◆ WHAT NEEDS TO BE DONE:
Please write out exactly the lines of the data below from the line holding "The height and width of the screenshot is (837, 1224)." through the line holding "The height and width of the screenshot is (633, 1280).", and leave out the rest.
===== GIVEN DATA
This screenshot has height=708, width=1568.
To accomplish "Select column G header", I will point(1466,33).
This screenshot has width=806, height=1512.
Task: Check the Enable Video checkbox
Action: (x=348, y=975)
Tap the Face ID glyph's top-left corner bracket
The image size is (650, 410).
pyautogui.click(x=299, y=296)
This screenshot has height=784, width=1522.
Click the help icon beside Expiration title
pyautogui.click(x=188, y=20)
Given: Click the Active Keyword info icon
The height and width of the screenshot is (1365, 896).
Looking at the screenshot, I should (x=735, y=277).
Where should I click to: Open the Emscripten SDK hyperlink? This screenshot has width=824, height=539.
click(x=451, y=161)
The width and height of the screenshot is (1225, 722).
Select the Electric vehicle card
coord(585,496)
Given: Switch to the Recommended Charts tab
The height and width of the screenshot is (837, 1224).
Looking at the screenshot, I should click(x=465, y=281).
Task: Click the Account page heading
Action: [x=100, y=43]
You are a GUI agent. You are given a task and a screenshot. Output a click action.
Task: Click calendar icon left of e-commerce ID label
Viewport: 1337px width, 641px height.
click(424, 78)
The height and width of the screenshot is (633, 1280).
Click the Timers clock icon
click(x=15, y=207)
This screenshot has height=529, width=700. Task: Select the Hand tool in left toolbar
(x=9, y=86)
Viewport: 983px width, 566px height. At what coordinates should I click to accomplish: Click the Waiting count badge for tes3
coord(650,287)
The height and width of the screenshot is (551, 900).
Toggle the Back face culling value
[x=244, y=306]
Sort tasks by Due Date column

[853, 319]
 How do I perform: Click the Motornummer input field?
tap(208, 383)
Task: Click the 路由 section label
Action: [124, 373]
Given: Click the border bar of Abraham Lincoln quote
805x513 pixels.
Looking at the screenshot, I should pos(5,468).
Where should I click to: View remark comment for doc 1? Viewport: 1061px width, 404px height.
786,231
==========
◆ ANSWER BOX:
The height and width of the screenshot is (837, 1224).
Looking at the screenshot, I should click(x=465, y=281).
Task: Click the Account page heading
Action: [x=100, y=43]
You are a GUI agent. You are given a task and a screenshot. Output a click action.
Task: Click calendar icon left of e-commerce ID label
Viewport: 1337px width, 641px height.
click(424, 78)
The height and width of the screenshot is (633, 1280).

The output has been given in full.